Today is my one-year anniversary at the Museum of Fine Arts in Boston. I spent the previous 18 years failing upwards in a career in sales and marketing, most recently selling paperclips to Staples. And if that sounds like a particularly dreary way to spend 50 or 60 hours per week, well, you have no idea.
It was about a year ago that everything came crashing down. I lost my job, the third in five years. My marriage of six years went up in smoke and I moved into my parent’s basement. Littlefoil was a champ throughout and adjusted to the changes much better than I did. It wasn’t until thereapist #5 that I found someone who knew how to help.
Thank you #5. Thanks also to my friend Kelly who worked at the MFA and brought my attention to a temporary, entry level sales job there. I started selling memberships at the front door…me, a forty four year-old washout, along with nine fresh-faced college students.
The plan was to bring in a little bit of income while exploring a new place, a new industry and a new career. And for the first time in memory, the plan actually worked. About three months later I accepted a full-time job as an Operations Manager and haven’t looked back. I have never had a job that I enjoyed as much as this one. Not camp counseling, not working at Tower records and surely not selling paperclips.

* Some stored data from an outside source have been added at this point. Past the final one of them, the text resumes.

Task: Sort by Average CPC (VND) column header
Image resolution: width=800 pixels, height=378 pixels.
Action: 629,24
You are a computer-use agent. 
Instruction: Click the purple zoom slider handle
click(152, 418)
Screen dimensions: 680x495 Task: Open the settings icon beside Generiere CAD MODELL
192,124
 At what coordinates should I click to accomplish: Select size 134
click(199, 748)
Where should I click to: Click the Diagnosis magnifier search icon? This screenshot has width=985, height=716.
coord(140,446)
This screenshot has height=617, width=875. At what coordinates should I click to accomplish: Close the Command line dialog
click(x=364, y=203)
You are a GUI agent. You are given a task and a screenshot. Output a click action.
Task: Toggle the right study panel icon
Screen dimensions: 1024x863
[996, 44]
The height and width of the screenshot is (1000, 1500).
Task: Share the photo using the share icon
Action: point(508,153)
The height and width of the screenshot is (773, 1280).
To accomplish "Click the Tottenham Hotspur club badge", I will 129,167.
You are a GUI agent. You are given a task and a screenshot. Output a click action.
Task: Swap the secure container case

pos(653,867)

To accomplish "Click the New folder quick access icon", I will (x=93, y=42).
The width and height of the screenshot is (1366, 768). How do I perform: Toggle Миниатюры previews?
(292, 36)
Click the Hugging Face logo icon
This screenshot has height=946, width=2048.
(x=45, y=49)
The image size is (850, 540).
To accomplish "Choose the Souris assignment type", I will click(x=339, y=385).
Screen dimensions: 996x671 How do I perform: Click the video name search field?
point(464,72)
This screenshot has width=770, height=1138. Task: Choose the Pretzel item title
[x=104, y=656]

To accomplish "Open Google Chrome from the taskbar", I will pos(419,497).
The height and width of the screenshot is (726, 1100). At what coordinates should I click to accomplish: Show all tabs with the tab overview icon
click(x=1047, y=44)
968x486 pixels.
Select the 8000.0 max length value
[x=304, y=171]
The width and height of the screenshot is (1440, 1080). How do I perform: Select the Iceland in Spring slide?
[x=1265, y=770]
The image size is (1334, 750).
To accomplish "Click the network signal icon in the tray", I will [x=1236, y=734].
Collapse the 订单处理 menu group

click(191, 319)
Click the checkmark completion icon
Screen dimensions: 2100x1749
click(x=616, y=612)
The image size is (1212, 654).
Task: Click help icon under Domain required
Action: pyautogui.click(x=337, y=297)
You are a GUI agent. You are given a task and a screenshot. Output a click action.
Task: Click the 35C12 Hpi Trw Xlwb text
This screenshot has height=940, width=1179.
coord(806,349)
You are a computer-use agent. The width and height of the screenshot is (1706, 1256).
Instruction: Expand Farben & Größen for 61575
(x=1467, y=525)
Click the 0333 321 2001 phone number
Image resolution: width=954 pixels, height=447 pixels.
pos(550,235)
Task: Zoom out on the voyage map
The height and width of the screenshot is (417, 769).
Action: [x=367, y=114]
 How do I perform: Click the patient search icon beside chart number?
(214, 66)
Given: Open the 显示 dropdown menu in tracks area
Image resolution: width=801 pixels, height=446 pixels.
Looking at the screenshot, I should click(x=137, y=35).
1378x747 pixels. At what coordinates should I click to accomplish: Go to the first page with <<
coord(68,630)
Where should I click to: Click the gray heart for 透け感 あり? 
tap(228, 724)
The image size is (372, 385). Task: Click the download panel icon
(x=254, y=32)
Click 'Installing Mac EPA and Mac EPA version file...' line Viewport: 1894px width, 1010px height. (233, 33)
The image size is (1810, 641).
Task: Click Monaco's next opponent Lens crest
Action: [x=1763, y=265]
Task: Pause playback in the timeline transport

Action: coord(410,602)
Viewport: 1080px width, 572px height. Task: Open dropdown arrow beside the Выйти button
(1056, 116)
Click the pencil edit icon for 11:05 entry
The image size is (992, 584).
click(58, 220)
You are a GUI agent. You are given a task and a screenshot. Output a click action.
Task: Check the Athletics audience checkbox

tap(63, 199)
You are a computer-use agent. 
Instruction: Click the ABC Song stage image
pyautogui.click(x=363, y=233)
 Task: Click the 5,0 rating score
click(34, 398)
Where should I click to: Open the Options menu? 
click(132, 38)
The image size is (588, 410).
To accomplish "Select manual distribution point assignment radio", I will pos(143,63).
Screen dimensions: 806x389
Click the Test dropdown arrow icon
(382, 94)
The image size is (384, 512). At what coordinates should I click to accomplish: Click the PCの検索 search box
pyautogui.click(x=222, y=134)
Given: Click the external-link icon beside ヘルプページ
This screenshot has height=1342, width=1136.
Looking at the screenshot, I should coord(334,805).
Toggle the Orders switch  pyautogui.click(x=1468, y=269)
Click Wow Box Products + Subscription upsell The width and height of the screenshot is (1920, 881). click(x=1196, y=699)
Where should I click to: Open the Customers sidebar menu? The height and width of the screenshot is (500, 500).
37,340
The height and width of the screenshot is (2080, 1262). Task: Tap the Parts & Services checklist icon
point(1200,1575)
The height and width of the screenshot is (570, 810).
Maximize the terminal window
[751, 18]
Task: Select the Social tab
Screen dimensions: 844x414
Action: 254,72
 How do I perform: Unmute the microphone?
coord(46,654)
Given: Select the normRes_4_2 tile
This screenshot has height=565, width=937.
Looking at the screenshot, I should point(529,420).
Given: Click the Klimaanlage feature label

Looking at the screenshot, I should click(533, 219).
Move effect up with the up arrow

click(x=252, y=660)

It was the first step in a forced reinvention which should have happened 15 years sooner.
So if you’re looking to make a life change, go ahead and do what I did, move into your parent’s basement and take a 55% salary reduction. It’s just that easy.
I’ve retrofitted my ideas about happiness and lifestyle and the future to fit my new situation and I’m feeling optimistic and hopeful and good.
And it’s partly because of #5 and partly because I moved out but mostly the job has been the thing. I wasn’t just being snarky about the paperclips by the way. That really was my job. Paperclip salesman. Ye gads. And good for all of the other paperclip sales people out there. We all need paperclips…it’s just that the paperclip industrial complex has a way of chewing up and spitting out gentle folk like me.
(Cue Alec Baldwin: “I used to be in sales, it’s a tough racquet…”)
But now, here I am, a man of the arts! A conduit between some of the most significant contributions to the human endeavor and the restrooms! A guide for the patron of the arts who also happens to be looking for the food court. Every day I bring people a little bit closer to history, wonder, creativity and the coat room.
Clearly, I don’t consider myself superior to the paperclip salesman, the robot salesman, the ball point pen salesman or the rubber duckie salesman. I applaud the record store clerks and waiters, the lawnmowers and the sales clerks, the car salesmen, the radio DJ's, the park guides at Sea World and the cold callers because at one time or another I've been all of those things.
Yes, I spend a lot of time directing people to the toilets but I get to do it alongside Degas, Kelly, Picasso and Marclay.
And sometimes, when I use a paperclip, I try to look back on what were such dark days for me only to find my memory a blurry fuzz. No need to bring it into focus though. My lesson is learned.
Wednesday, November 2, 2011. Year two, day one.